また、中塗塗料の塗装及び焼き付けを、それぞれ2回ずつ行う塗装方法が提案されているが(特許文献2)、これだけでは、高外観の積層塗膜を形成することが困難であった。
特開2002−126637号公報 特開2005−177631号公報
そこで、自動車車体の塗装、特に高級自動車向けの塗装において、高外観塗装を維持することが可能となるような積層塗膜の開発が望まれていた。
本発明は、このような状況下になされたものであり、下地隠蔽性に優れ、高級自動車向けにも適用できる高外観性を有する自動車車体の積層塗膜を提供することを目的とするものである。また、上記本発明の積層塗膜を有する自動車車体を提供することを目的とする。
本発明は、下記の通りである。
(1)金属基材上に、電着塗膜、第1中塗塗膜、第2中塗塗膜、ベース塗膜、クリヤー塗膜をこの順で積層した自動車車体の積層塗膜であって、前記第1中塗塗膜を構成する第1中塗塗料、及び、前記第2中塗塗膜を構成する第2中塗塗料は、酸価が50〜300mgKOH/g(固形分)であるカルボキシル基とカルボン酸エステル基を含有するアクリル樹脂(A)、エポキシ基当量が50〜700であるエポキシ基含有アクリル樹脂(B)を含有する酸エポキシ硬化型中塗塗料であり、前記第1中塗塗料は、顔料(C1)として着色顔料及び体質顔料を含有し、前記第2中塗塗料は、顔料を含有しない又は顔料(C2)として体質顔料のみを含有することを特徴とする自動車車体の積層塗膜。

→ 設問
A: 自動車車体の積層塗膜に関する本文では、エポキシ基含有アクリル樹脂(B)のエポキシ基当量はどの範囲とされていますか。
B: 自動車車体の積層塗膜に関する本文を、最後の文の後から書き継いでください。

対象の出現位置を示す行
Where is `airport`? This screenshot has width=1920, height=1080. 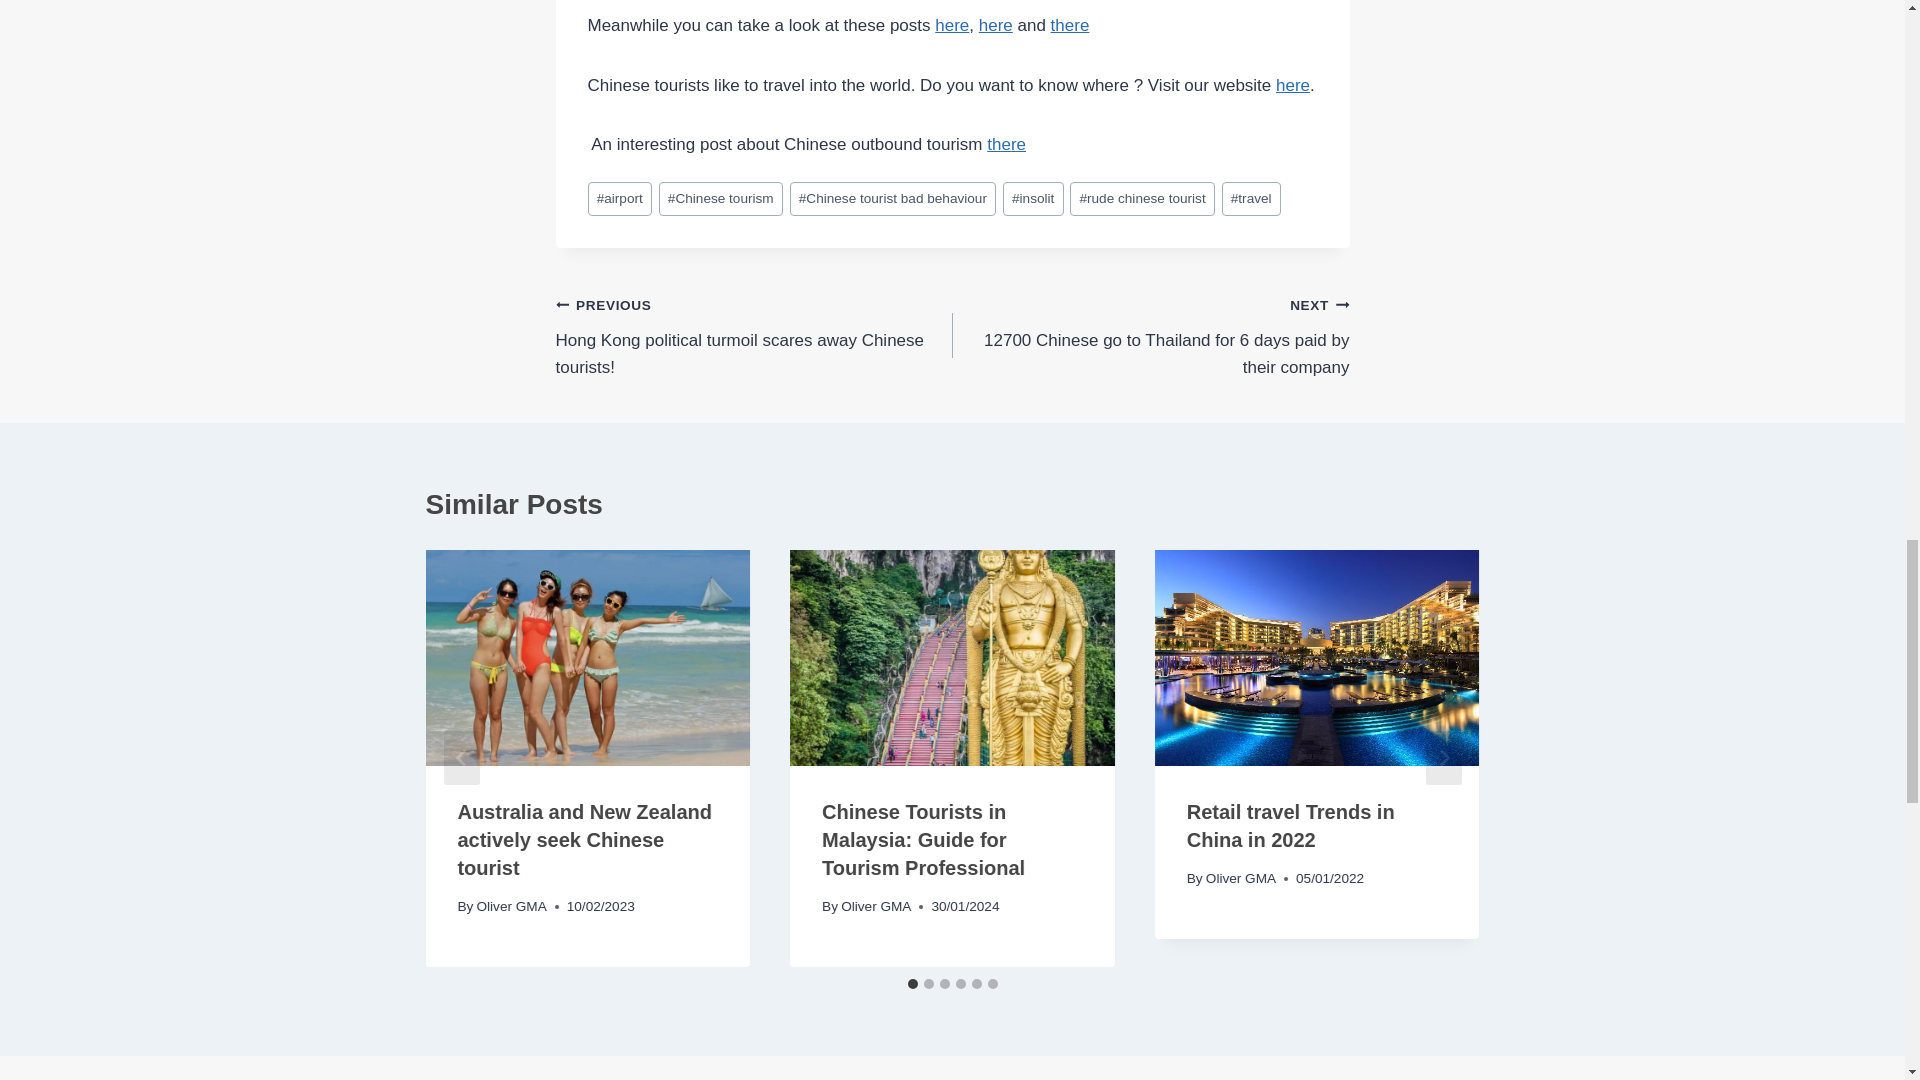
airport is located at coordinates (620, 200).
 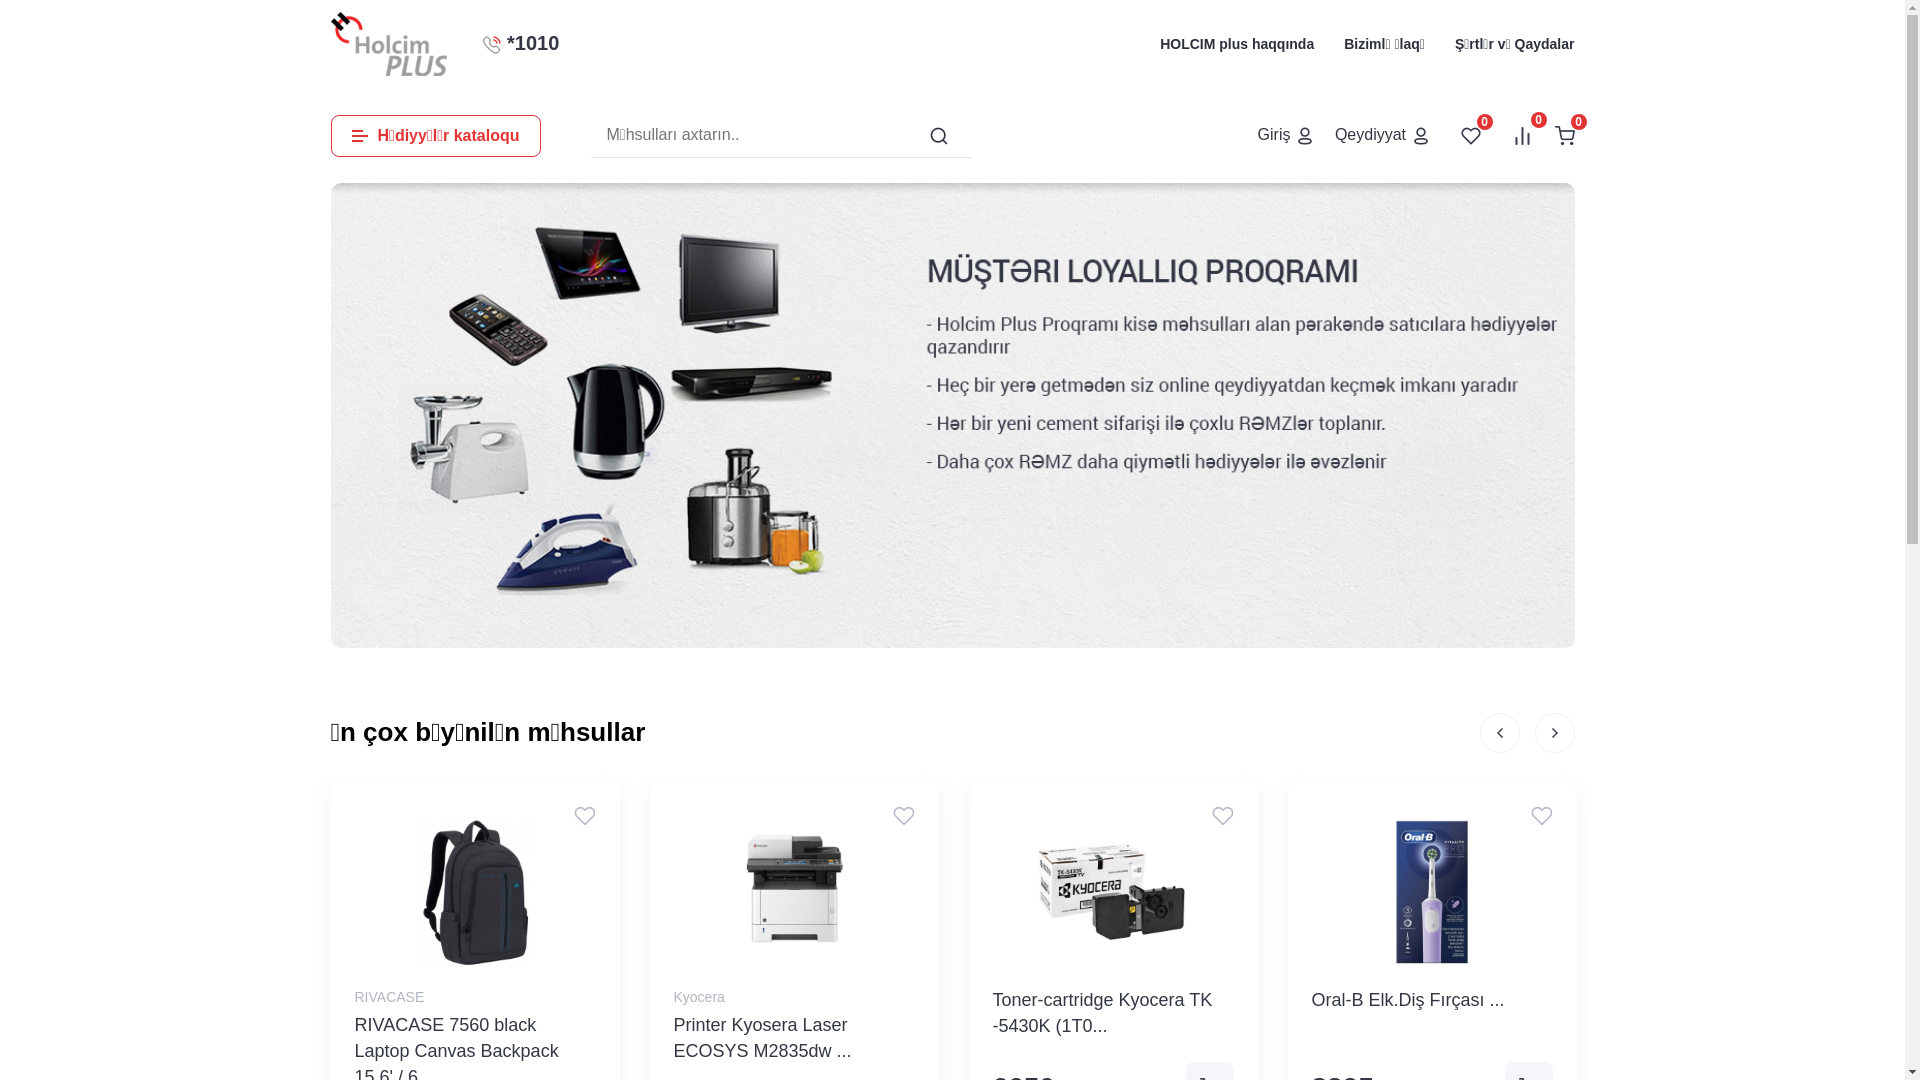 I want to click on Toner-cartridge Kyocera TK -5430K (1T0..., so click(x=1112, y=1014).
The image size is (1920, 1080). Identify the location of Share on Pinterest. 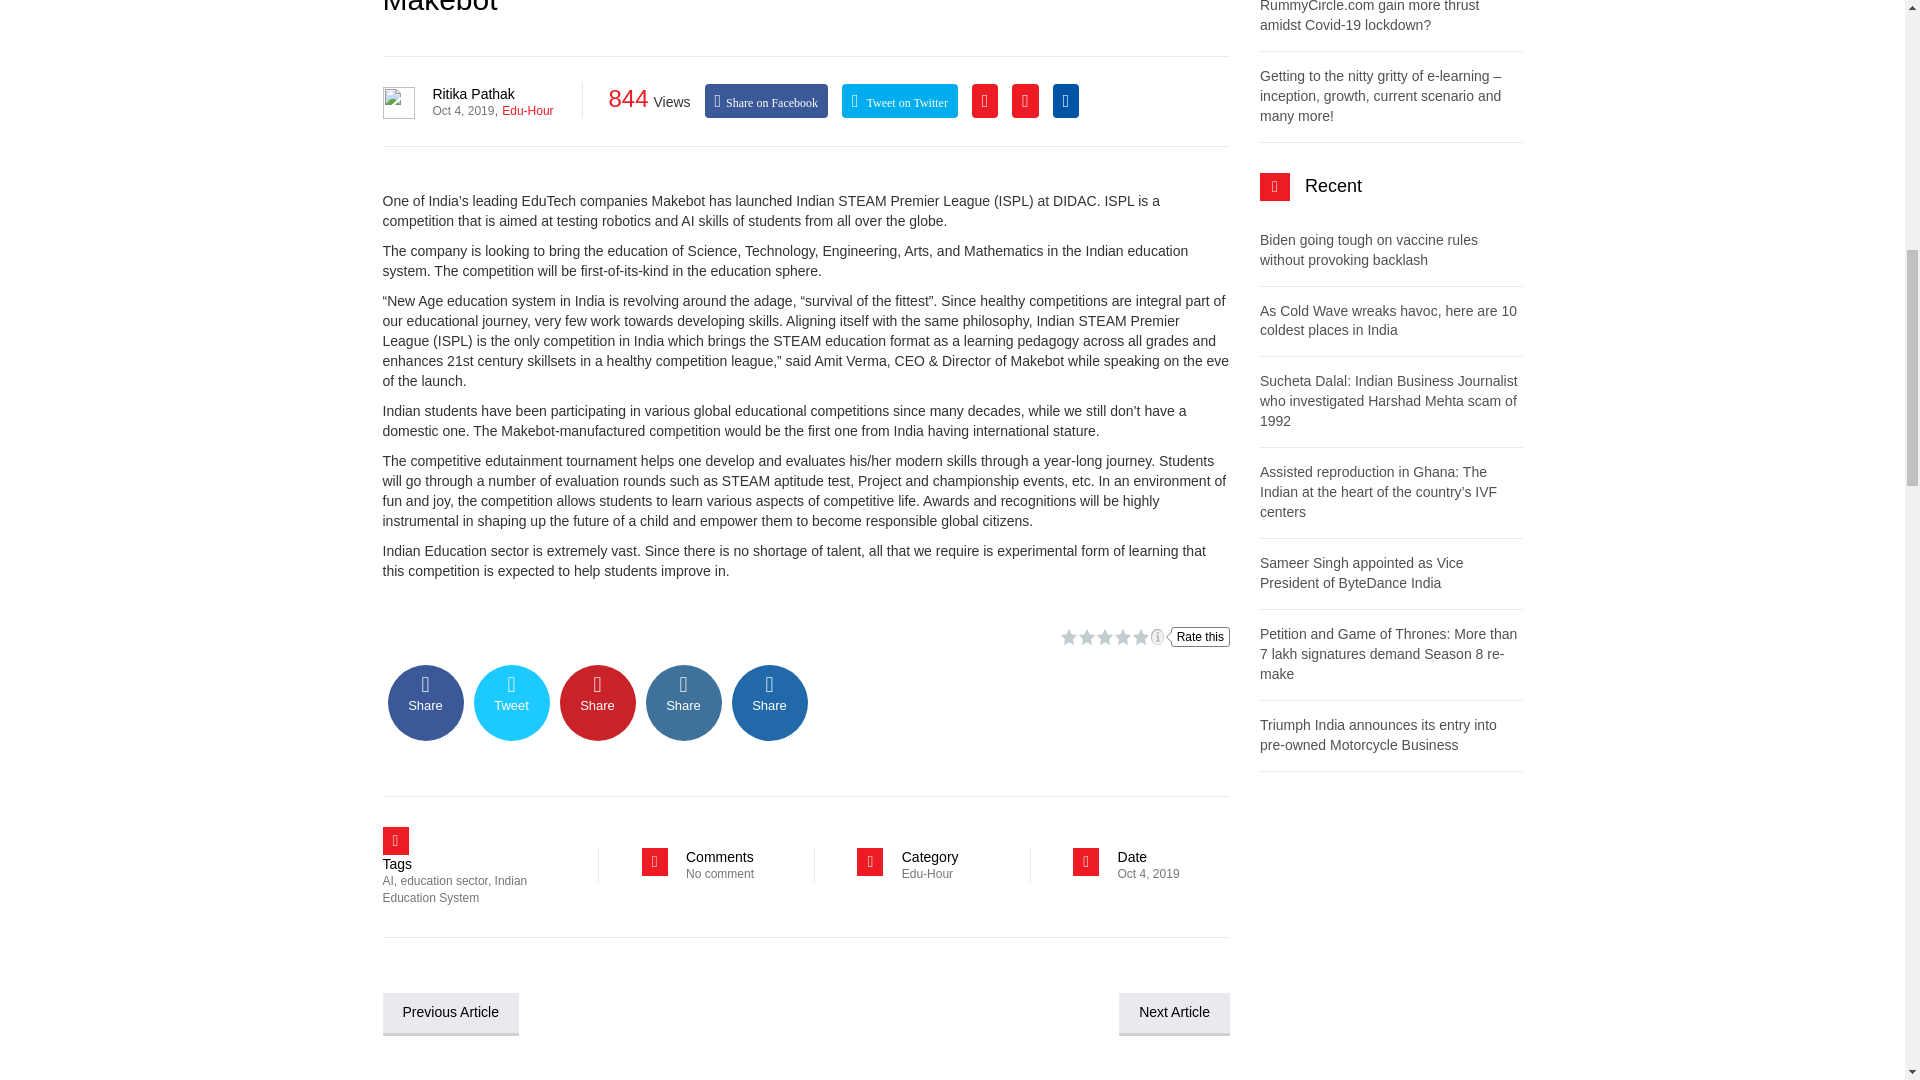
(598, 702).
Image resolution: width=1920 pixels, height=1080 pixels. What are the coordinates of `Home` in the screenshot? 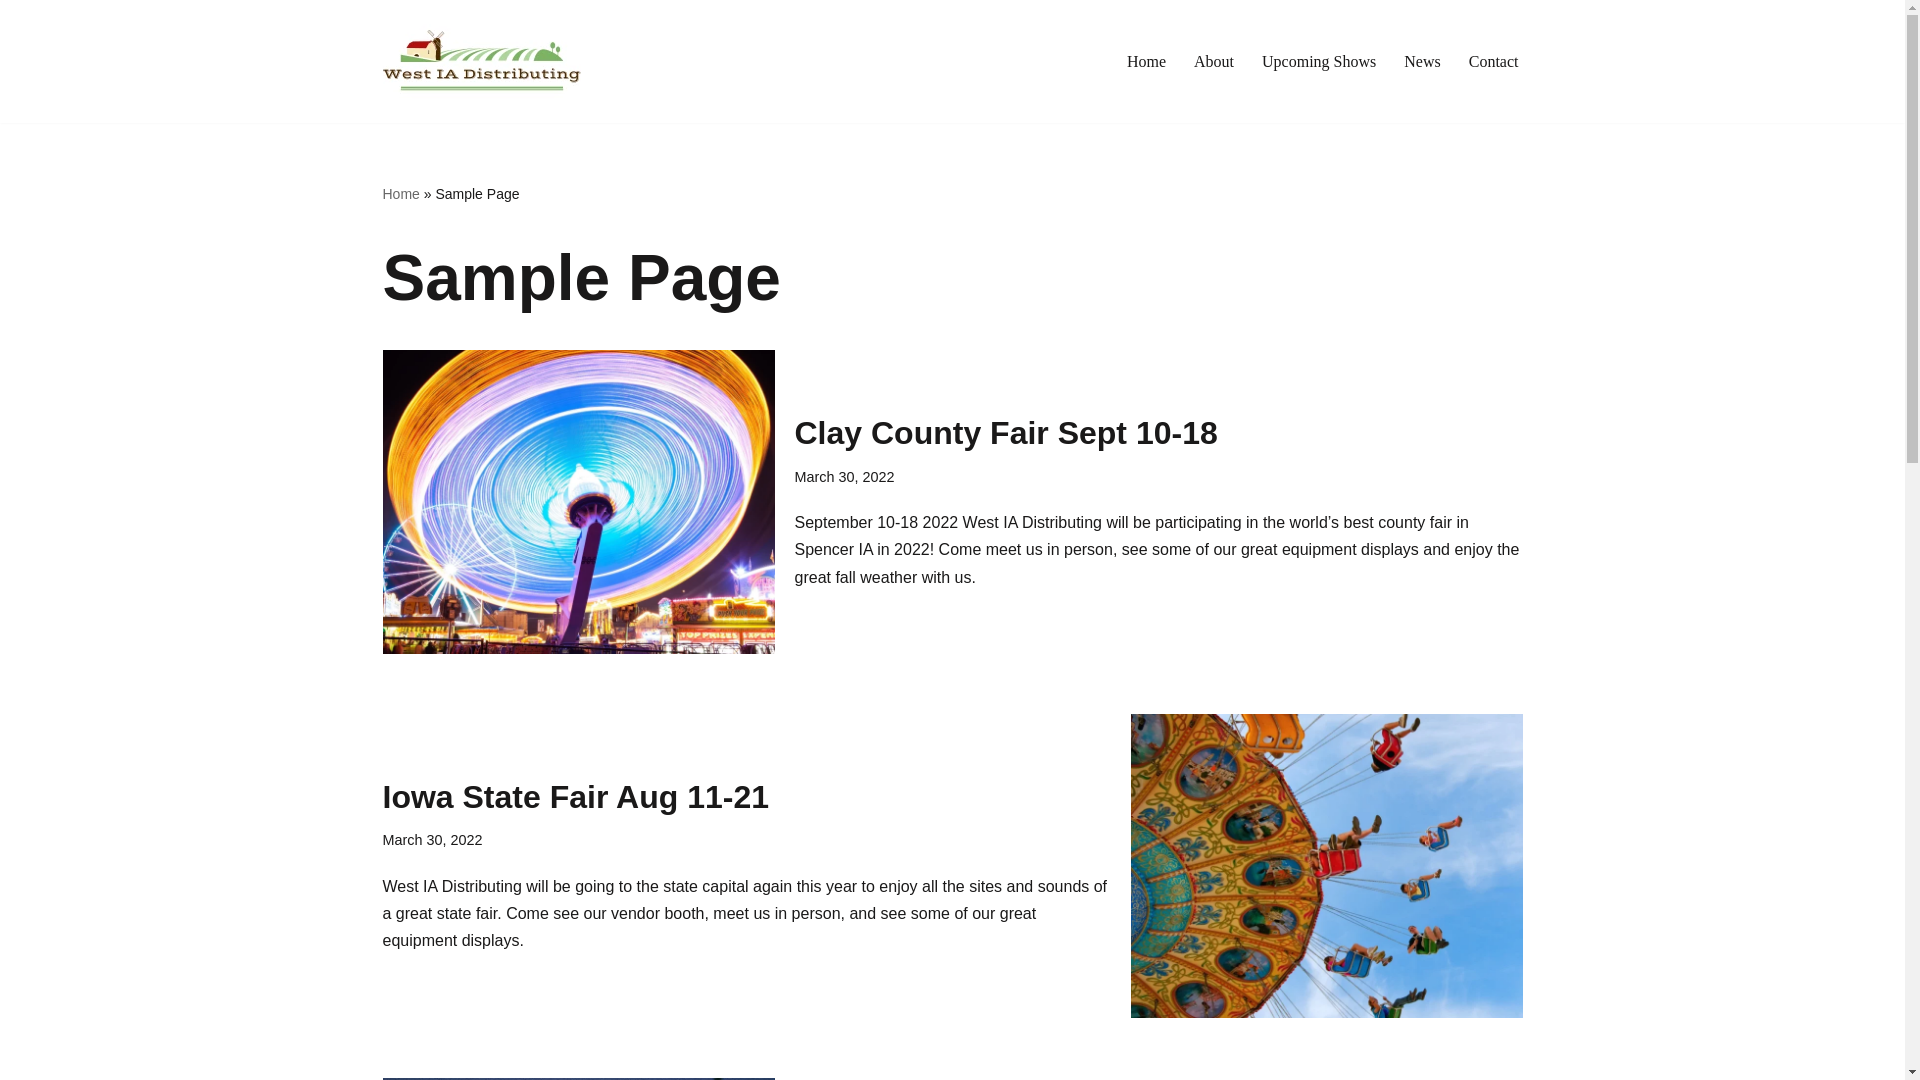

→ 解答
A: 50〜700です。

B:
(2)前記第1中塗塗料及び/又は前記第2中塗塗料が更に、酸価が50〜350mgKOH/g(固形分)であるカルボキシル基含有ポリエステル樹脂(D)を含有することを特徴とする請求項1に記載の自動車車体の積層塗膜。
(3)前記第1中塗塗料の着色顔料及び体質顔料の濃度(PWC)がそれぞれ15〜50質量%及び0を超え〜35質量%以下であることを特徴とする前記(1)または(2)に記載の自動車車体の積層塗膜。
(4)前記第2中塗塗料の体質顔料の濃度(PWC)が0〜15質量%であることを特徴とする前記(1)〜(3)のいずれかに記載の自動車車体の積層塗膜。
(5)前記ベース塗料が、溶剤ベース塗料又は水性ベース塗料であることを特徴とする前記(1)〜(4)のいずれかに記載の自動車車体の積層塗膜。
(6) 前記クリヤー塗料が、酸エポキシ硬化型クリヤー塗料、2液混合型ウレタンクリヤー塗料又はアクリルメラミン型クリヤー塗料であることを特徴とする前記(1)〜(5)のいずれかに記載の塗装方法特徴とする自動車車体の積層塗膜。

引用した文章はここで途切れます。